Trying to digest The Story, a visit to CERN and a talk by James Bridle in the space of 10 days has left my brain a bit boggled. It’s also made me think a lot about writing stories (which is kinda my job...)
After last year’s The Story I became slightly anxious about the tools I’ve been using for digital writing – a computer rather than a quill, a phone rather than my own voice etc. This year that anxiety bloomed into a full-blown worry about who gets to write stories at all.
It was noticeable at The Story, for example, that there weren’t that many writers on show at all. Instead there was a parade of artists, politicians, journalists, musicians, magicians, designers and datamongers all with extremely interesting stories to tell and various different ways of telling them.

Perhaps not surprisingly in these times, there was a distinct political edge to the stories that were being told – Tom Watson & Emily Bell ran us through Tom’s experience of doing battle with News International, Jeremy Deller picked away at the Miners Strike, Ellie Harrison explained why she’s tried to stop being a data addict in favour of bringing back British Rail, Danny O’Brien talked of anarchist hackers and billionaires sharing the same boat.

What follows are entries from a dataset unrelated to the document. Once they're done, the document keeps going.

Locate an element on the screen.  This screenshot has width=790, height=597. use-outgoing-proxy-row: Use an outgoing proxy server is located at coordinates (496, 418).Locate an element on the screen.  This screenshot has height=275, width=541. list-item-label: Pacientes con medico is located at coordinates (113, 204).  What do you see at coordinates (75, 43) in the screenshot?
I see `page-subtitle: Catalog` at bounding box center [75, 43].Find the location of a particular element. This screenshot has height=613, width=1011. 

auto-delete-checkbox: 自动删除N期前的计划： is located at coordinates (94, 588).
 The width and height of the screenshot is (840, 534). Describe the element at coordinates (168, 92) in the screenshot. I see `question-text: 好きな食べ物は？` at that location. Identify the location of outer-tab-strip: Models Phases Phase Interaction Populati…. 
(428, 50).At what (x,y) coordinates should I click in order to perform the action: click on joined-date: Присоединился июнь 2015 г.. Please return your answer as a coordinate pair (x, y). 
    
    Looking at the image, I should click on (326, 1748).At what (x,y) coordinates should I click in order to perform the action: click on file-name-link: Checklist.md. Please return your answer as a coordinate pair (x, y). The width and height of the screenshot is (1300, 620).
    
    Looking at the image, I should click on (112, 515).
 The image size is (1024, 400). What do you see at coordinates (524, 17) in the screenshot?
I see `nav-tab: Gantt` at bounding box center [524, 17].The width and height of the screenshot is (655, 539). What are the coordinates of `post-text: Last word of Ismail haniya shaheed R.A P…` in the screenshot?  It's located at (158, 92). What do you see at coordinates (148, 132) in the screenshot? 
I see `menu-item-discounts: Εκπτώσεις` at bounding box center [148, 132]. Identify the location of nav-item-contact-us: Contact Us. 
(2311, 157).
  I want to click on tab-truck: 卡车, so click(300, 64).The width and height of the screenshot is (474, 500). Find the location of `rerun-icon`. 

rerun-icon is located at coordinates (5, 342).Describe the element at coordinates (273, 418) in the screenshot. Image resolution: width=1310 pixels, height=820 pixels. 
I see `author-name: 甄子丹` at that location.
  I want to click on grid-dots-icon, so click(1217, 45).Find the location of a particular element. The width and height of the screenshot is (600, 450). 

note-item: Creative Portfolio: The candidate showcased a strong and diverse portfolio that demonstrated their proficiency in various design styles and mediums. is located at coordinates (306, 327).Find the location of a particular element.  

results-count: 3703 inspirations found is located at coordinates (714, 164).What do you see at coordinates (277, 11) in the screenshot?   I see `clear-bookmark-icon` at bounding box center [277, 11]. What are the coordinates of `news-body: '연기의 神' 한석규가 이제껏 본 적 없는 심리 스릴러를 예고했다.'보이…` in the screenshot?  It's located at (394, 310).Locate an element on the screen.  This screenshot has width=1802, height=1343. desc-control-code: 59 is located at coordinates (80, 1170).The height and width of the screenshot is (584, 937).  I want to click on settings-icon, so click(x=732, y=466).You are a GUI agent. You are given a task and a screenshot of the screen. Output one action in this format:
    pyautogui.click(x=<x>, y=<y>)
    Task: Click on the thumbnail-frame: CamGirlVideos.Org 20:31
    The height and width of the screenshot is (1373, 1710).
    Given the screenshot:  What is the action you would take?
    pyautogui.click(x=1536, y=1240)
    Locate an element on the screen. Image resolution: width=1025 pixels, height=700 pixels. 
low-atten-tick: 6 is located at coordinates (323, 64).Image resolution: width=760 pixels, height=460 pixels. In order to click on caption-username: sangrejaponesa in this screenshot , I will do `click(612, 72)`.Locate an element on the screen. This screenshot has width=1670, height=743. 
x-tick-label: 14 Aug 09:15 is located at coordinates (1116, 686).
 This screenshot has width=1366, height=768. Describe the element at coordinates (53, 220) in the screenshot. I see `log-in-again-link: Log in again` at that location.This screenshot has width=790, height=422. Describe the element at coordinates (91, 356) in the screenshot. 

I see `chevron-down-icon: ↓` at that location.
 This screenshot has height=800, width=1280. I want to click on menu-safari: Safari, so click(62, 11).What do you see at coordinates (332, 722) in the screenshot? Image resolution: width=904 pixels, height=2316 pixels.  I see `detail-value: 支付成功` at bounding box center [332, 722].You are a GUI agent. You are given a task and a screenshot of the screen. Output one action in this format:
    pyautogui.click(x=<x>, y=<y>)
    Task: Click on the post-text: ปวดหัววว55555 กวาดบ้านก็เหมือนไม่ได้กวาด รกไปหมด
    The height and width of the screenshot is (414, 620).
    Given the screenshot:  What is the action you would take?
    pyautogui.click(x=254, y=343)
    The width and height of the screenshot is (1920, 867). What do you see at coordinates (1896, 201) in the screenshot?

Beyond the obviously political angle, there was also quite a lot of talk of art - or indeed any of the other amazing forms of meaning-making that were on show at The Story - being not *enough* in itself; that every project needs to have a wider social purpose or some kind of utility.
Phil Stuart & Tom Chatfield told of a game that also helped teens come to terms with death and dying; Matthew Herbert likes to make music out of the sounds of life as we live it (or more specifically out of the sounds of a pig’s life as it lives it); Liz Henry’s story about the fake Syrian lesbian blogger seemed to express an anxiety that more important ‘real’ stories were being drowned out.
Ellie Harrison was the speaker who most directly spoke of 'art for art's sake' when she talked of abandoning her personal projects based on measuring herself and collecting & analysing personal data in favour of social activism and projects that required the presence and action of other people. She moved from telling stories about her world to stories about our world – or perhaps more accurately a future world that we could share (one with trains in it).
What has this got to do with CERN and storybots, you may ask? Well, I went to CERN on a trip organised by the Science Museum with a view to seeing how people from different creative backgrounds might try to make sense of some very big (and sometime very small) science. I guess the idea was to find a really good way to explain what CERN does, what the large hadron collider is and why things such as the Higgs boson, muons, neutrinos and the gluon plasma really matter.
Don’t worry – I’m nowhere near being able to talk clearly about this. But the key perception I came away with was that this is a story that may best be told by the physicists themselves and almost certainly will involve the mahoosive and complicated machines that have been built at CERN telling their own stories too – using the impossibly huge amounts of data that these machines generate to tell us what they ‘see’ when particles collide.
In other words, the machines and people that do stuff will also be in charge of the telling. And the telling will somehow involve the instructions and the theories and the equations and the engineering manuals and the code that lie behind the delivery of the project (or ‘experiments’ in the case of CERN). What will be left for an actual writer to do is open to question.

And this is where Bridle’s spambots come in. He gave a talk in Geneva last week at LIFT12 entitled 'We fell in love in a coded space' (and he then went to visit CERN – I swear the guy is following me around). It was basically a version of a blog post he wrote about his excellent Ship Adrift project but it also broadened out a bit to discuss the business of 'writing like a spambot'.
His point (I think) was that all the artificial systems that we’ve allowed into our lives, whether it be the stuff that processes passengers and their luggage in and through airports or autogenerated comments about Russian porn on our blog posts, they all deserve to have a voice, and indeed are trying to tell us something (perhaps telling us how much they love us?!). “They have agency. They're doing something,” says James.
And there we have it again. Having agency and doing something commands a respect that writing or telling a story just doesn’t.
James is imagining a future where we work with bots - the generators of spam, code, data, call it what you will - in order to help them tell their stories. CERN wants to use its machines, its experiments, its data to tell what might just be the greatest story ever told (about a particle). The speakers at The Story communicated a group concern about being 'of use' or being an active citizen.
And writers? Well, they need to find a use for what they do, I guess. Because a story for its own sake written from a single point of view – digital or otherwise - is increasingly looking like it isn't enough.